Our bathroom sink, the cold water tap leaked all the time. Switched over to a new tap and hope it holds for a while.
The old tap


----------



## sonomaguy (Jun 17, 2012)

The new tap, straight replacement for the old one.


----------



## sonomaguy (Jun 17, 2012)

Here is the outdoor stove common to all Outbacks, both sides the same.



Here I used some one else's idea and used a turnbuckle for ease of adjustment and leveling.



I did change both sides.


----------



## sonomaguy (Jun 17, 2012)

Here is the water inlet cap, notice the plastic cap holder has broken off.
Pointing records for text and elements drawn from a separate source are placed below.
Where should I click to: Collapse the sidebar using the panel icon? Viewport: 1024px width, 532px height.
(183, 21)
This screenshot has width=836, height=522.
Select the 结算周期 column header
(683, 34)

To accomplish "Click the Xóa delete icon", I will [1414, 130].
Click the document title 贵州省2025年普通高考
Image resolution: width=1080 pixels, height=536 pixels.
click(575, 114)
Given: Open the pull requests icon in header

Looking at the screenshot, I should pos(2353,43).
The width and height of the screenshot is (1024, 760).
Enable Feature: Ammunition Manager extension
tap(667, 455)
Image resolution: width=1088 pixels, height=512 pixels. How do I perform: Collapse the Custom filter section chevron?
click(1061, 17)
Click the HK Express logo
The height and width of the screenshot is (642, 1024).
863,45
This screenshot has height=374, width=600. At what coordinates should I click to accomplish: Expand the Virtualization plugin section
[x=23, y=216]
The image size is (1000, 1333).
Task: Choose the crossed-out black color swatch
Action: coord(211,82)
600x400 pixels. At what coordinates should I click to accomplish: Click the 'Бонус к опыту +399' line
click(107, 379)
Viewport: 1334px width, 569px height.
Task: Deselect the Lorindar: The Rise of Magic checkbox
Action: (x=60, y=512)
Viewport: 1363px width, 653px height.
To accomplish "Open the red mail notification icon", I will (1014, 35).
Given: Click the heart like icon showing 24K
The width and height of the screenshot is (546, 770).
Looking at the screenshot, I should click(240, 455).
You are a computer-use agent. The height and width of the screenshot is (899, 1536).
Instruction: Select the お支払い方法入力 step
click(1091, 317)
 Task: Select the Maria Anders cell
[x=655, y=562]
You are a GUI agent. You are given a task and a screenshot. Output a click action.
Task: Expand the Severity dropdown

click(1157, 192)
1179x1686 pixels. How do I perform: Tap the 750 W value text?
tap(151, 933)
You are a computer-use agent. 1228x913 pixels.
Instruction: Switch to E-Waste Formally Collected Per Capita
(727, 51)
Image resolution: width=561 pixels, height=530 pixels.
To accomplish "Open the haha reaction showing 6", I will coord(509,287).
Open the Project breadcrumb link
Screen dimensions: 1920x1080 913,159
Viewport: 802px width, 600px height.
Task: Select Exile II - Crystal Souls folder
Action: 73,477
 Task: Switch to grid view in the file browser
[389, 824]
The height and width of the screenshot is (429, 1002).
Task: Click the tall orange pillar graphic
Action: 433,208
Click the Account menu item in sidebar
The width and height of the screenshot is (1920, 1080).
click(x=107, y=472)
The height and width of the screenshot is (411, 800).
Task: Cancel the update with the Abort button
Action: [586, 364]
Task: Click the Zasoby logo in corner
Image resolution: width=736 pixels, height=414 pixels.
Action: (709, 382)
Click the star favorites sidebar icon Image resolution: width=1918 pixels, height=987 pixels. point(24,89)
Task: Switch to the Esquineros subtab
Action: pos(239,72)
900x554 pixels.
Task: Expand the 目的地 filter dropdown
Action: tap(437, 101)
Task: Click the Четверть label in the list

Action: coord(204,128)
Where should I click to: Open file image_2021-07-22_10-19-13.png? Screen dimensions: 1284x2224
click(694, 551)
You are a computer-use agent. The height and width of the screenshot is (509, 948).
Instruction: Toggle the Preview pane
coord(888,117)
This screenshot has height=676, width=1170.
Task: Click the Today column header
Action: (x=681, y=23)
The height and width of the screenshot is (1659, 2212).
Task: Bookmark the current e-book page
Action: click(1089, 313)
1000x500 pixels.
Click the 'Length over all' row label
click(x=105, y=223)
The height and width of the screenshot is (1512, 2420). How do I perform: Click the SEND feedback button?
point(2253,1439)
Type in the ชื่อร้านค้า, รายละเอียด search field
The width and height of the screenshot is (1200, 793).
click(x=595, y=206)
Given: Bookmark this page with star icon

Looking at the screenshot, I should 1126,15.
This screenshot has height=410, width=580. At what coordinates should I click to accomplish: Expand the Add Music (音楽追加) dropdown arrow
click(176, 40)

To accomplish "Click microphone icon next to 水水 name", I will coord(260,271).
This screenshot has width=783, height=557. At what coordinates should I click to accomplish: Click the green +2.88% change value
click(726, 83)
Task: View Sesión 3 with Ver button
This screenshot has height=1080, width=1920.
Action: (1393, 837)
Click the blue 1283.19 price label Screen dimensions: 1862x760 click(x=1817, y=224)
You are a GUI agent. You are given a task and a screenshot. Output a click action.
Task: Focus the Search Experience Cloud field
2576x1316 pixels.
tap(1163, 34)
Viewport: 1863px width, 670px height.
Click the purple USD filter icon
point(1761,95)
My buddy suggested using a chain to help hold it on. Also, since my backflow valve does not seem to be working I had to put in a pipe plug so I could run the pump if need be. The plastic cap would always just blow off.


----------



## outbackgeorgia (Jan 28, 2004)

The inlet into which you screwed the pipe plug is actually a check valve and does not leak when running the pump if it is working correctly. Replace it and eliminate the need for a plug.
Dave


----------



## jasonrebecca (Oct 30, 2007)

You shouldn't have to plug the city water connection. What year is your 21rs? My outside stove doesn't look like that and I also have a sink outside. And on a maintenance note, you may want to replace the caulk around the water inlets.


----------



## sonomaguy (Jun 17, 2012)

Sorry for not responding, I was going to update today with the new electric jack. The trailer is an 04 I beleive. I was going to remove the old city water connection and put in a new one and as I was backing it off it popped back into place and works great now. No more leaking so I removed the plug and put the plastic cover back on. Now if I xcan upload my electric jack pictures, all will be good.


----------



## sonomaguy (Jun 17, 2012)

Before

After


Can hardly wait to go out and try it now. It is the Husky Brute, 4500. Bought it from Costco online.


----------



## Bernzacamping (Apr 27, 2015)

Any chance you can describe how you did the electric? I've been reading the reviews on the Husky and they seem to be fairly robust.

Looks good!


----------



## sonomaguy (Jun 17, 2012)

Bernzacamping said:


> Any chance you can describe how you did the electric? I've been reading the reviews on the Husky and they seem to be fairly robust.
> 
> Looks good!


Yes, it was just a positive wire, as the body is grounded to the trailer. I hooked the positive to a breaker and then straight to the positive wire coming from the battery. Fairly easy. I ordered this unit from Costco and it was here in 3 days.


----------